• **Aufgaben zur Übung**
1 - Gib aus dem Text über Haraways Standpunktbegriff den Abschnitt wörtlich wieder, der mit „Das Bewusstsein einer“ beginnt und bis einschließlich „Rechenschaft gezogen werden.“ reicht.
2 - Was erfordert Selbsterkennung laut dem Text über Haraways Standpunktbegriff?

• **Vorliegender Text**

****************

Es gibt die in feministischen Wissenschaftskritiken weit verbreitete Annahme, dass eine Perspektive aus Sicht von unterworfenen Standpunkten objektiveres Wissen generiert, als ,,die von den strahlenden Weltplattformen der Mächtigen herab“ (Sandra Harding). Auch Haraway stimmt dem zu, warnt jedoch vor einer zu undifferenzierten Herangehensweise: es besteht die Gefahr, dass Sichtweisen von unten romantisiert oder sogar angeeignet werden, denn auch das Sehen von unten birgt das Risiko der Verzerrung. Aus diesem Grund bedarf auch die Perspektive vom Standpunkt der Unterworfenen stets einer kritischen Überprüfung und Interpretation: ,,Die Standpunkte der Unterworfenen sind keine ,unschuldigen` Positionen“ (S.84) Menschen nehmen des Weiteren niemals zur Gänze eine Position ein, weder die eines/einer Privilegierten noch eines/einer Unterdrückten: ,,Das erkennende Selbst ist in all seinen Gestalten partial und niemals abgeschlossen, ganz, einfach da oder ursprünglich, es ist immer konstruiert und unvollständig zusammengeflickt“ (S.86)
Das Bewusstsein einer Person sich einer bestimmten Identität zugehörig zu fühlen, kommt nicht von nirgendwo. Haraway erläutert: ,,Wir sind uns selbst nicht unmittelbar präsent. Selbsterkennung erfordert eine semiotisch-materielle Technologie, die Bedeutung mit Körper verknüpft“ (S.85). Die (selbst-) Zuschreibung und Identifikation von Menschen wird also von der Gesellschaft beeinflusst, beziehungsweise geschaffen. Für Entscheidungen, die das Erkennende Selbst trifft, muss es Verantwortung übernehmen und kann dafür zur Rechenschaft gezogen werden.

****************

• **Bereitgestellte Datensätze**
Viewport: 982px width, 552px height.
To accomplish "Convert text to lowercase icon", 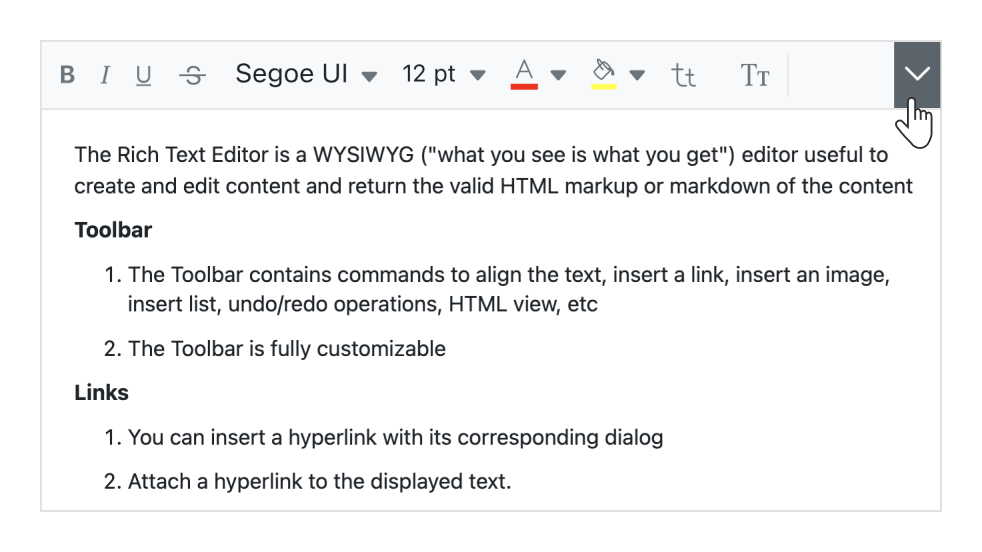I will click(684, 75).
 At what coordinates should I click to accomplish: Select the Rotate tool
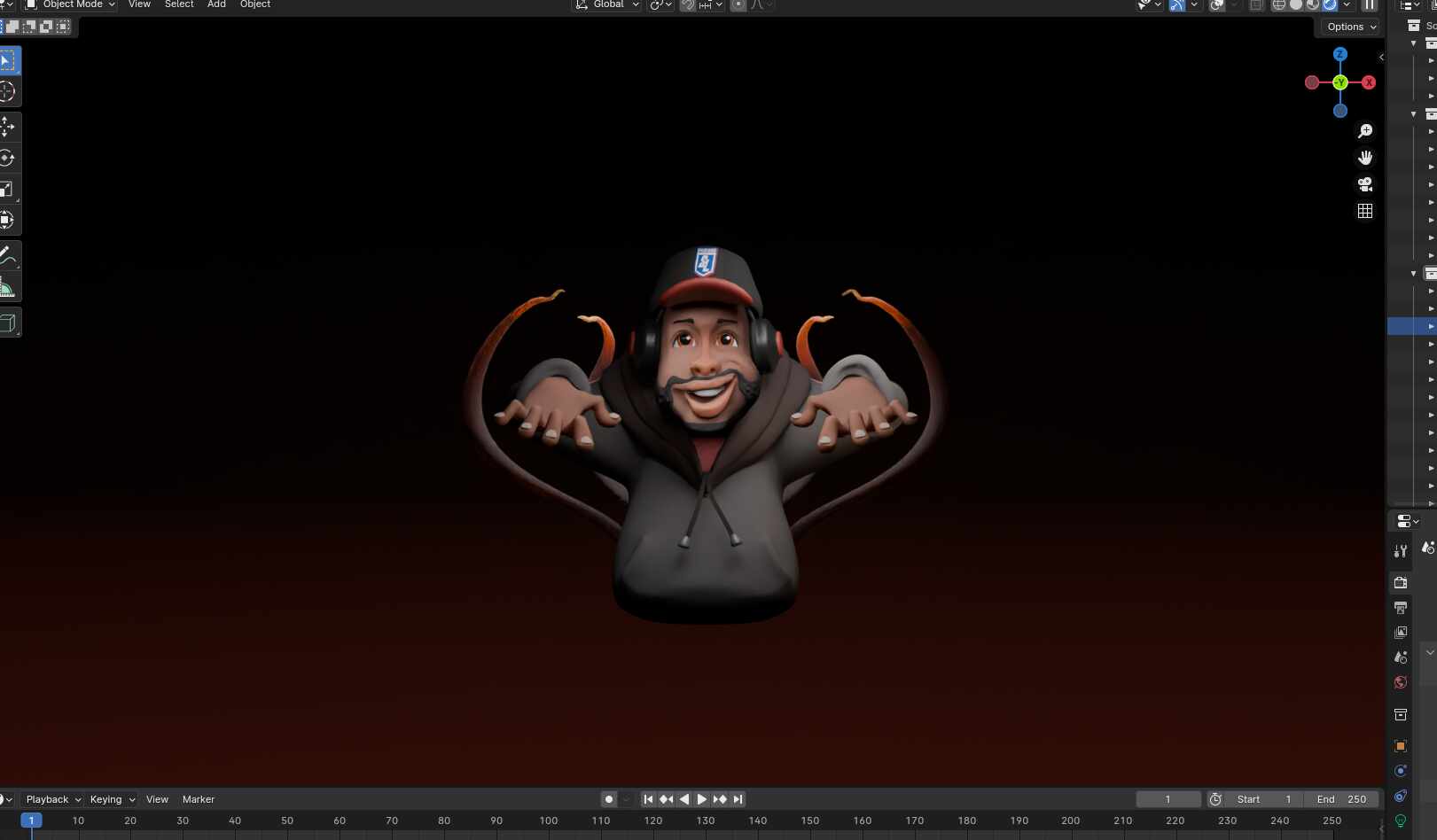7,159
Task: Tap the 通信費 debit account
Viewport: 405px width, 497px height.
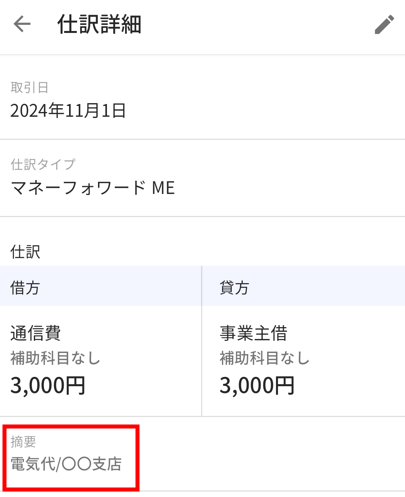Action: 35,333
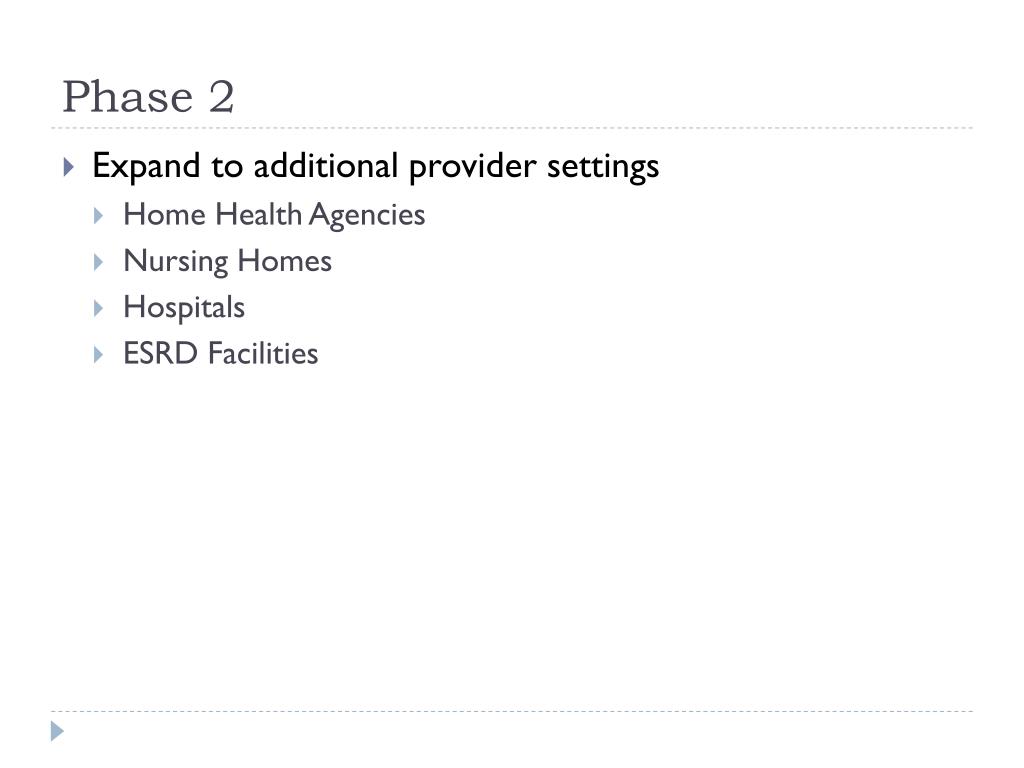Click the dashed footer line above triangle
The width and height of the screenshot is (1024, 768).
click(x=512, y=711)
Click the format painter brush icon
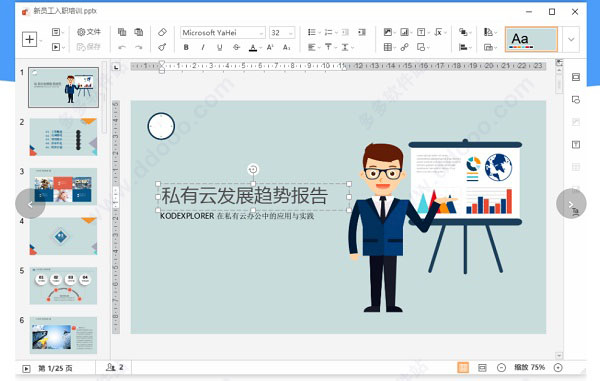This screenshot has height=381, width=600. click(162, 47)
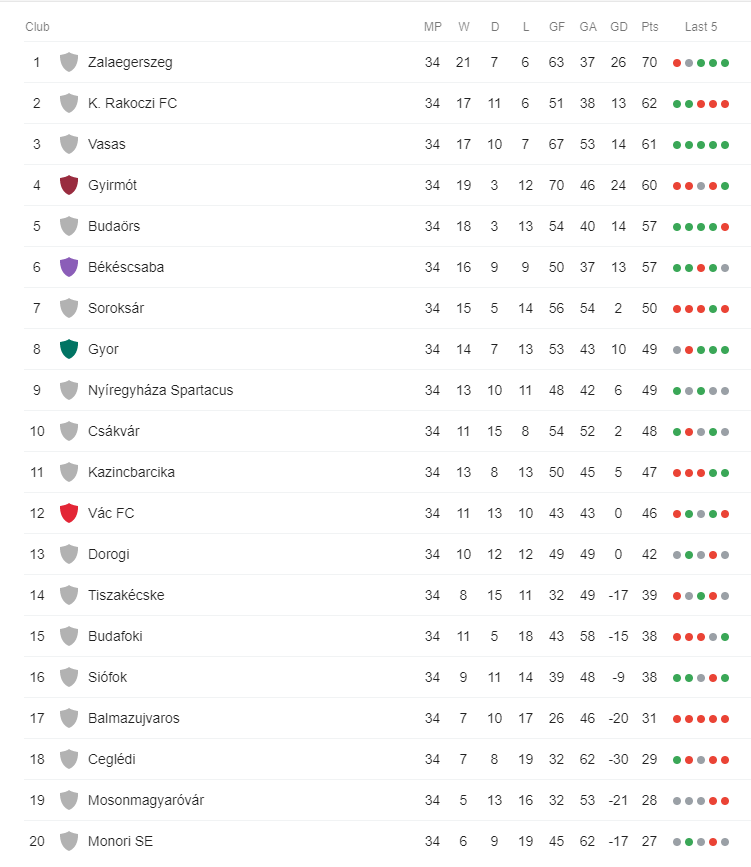Click the MP column header
The height and width of the screenshot is (867, 751).
(x=433, y=27)
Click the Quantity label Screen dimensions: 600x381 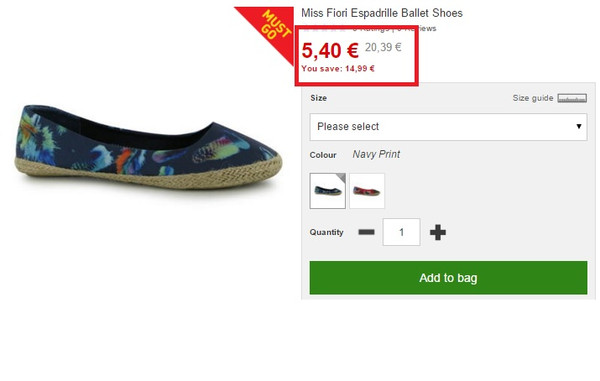326,232
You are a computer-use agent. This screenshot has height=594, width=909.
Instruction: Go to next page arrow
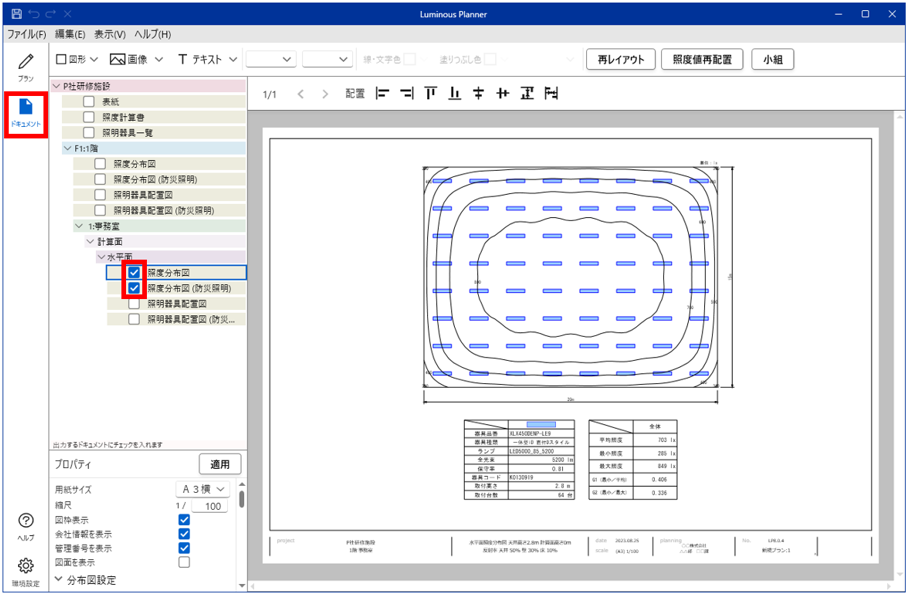(325, 94)
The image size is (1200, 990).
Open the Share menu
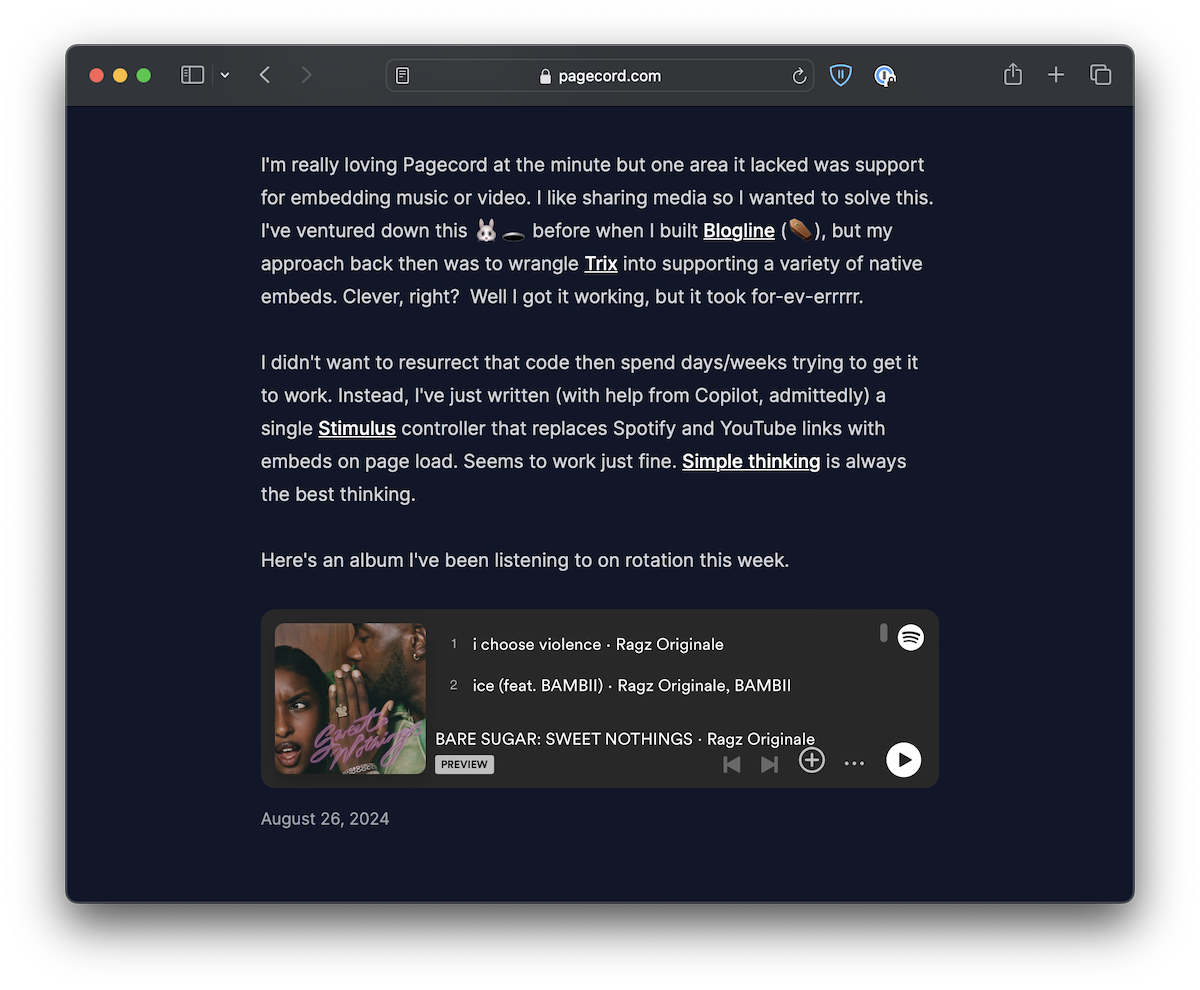coord(1013,75)
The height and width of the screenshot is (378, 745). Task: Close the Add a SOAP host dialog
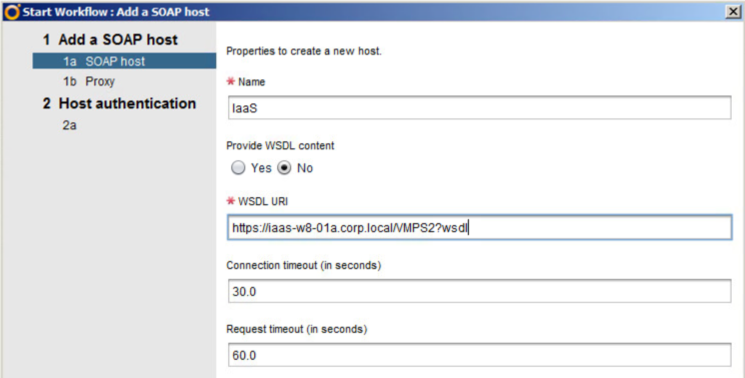tap(733, 12)
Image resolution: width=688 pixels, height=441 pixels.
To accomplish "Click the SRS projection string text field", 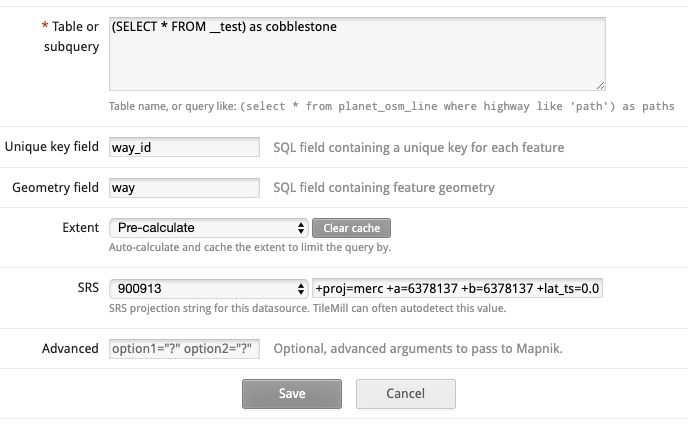I will pos(458,289).
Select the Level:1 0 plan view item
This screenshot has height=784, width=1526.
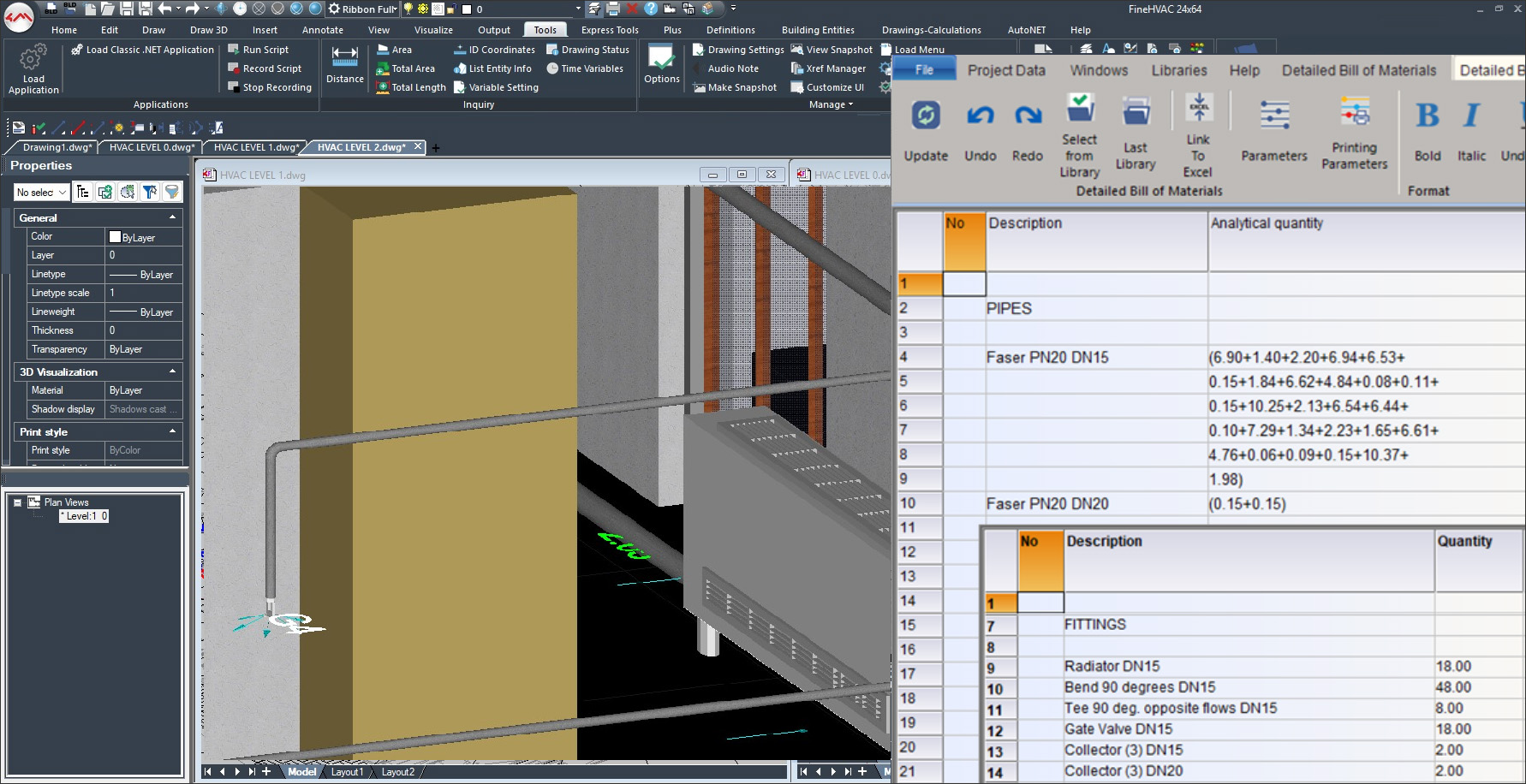[84, 516]
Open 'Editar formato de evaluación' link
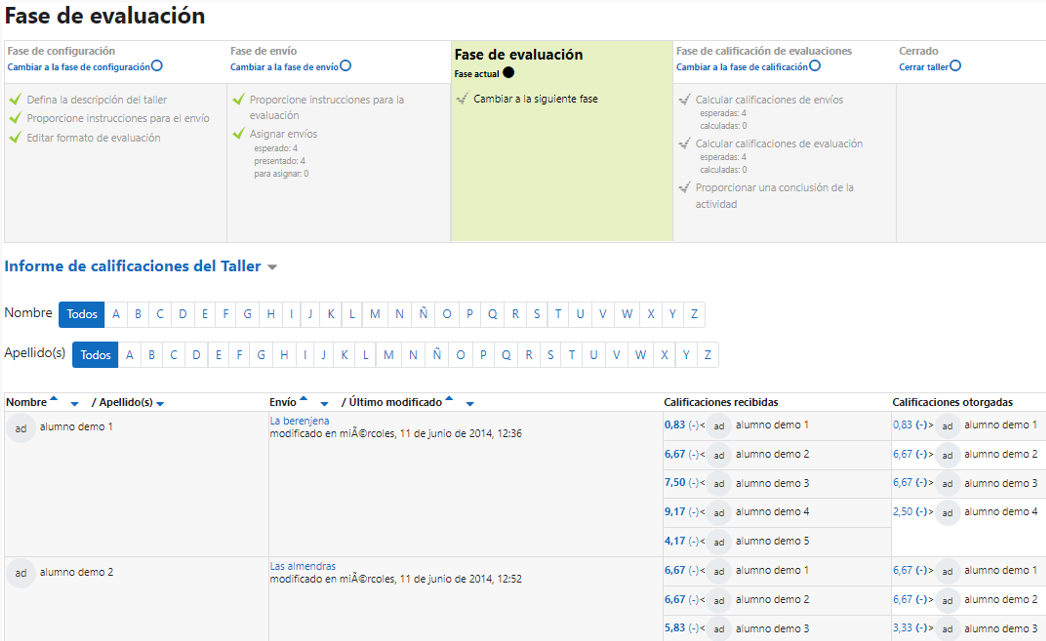1046x641 pixels. (x=93, y=138)
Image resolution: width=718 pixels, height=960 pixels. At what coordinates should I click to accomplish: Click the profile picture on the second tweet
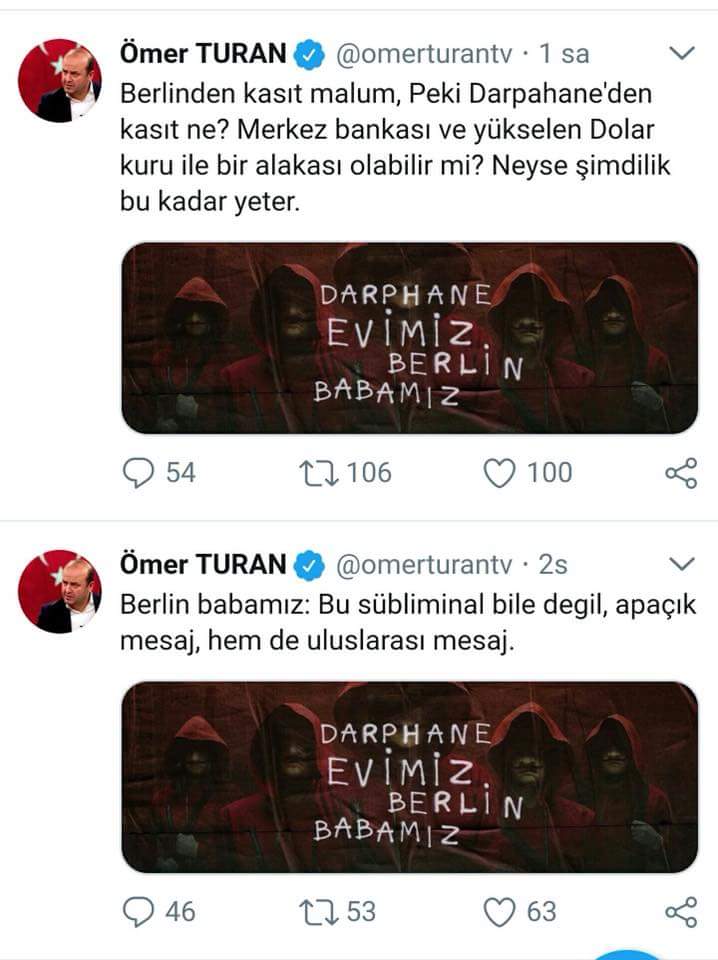click(x=60, y=591)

****************

• **Gelöste Übung**
1 -
Das Bewusstsein einer Person sich einer bestimmten Identität zugehörig zu fühlen, kommt nicht von nirgendwo. Haraway erläutert: ,,Wir sind uns selbst nicht unmittelbar präsent. Selbsterkennung erfordert eine semiotisch-materielle Technologie, die Bedeutung mit Körper verknüpft“ (S.85). Die (selbst-) Zuschreibung und Identifikation von Menschen wird also von der Gesellschaft beeinflusst, beziehungsweise geschaffen. Für Entscheidungen, die das Erkennende Selbst trifft, muss es Verantwortung übernehmen und kann dafür zur Rechenschaft gezogen werden.

2 - Eine semiotisch-materielle Technologie, die Bedeutung mit Körper verknüpft.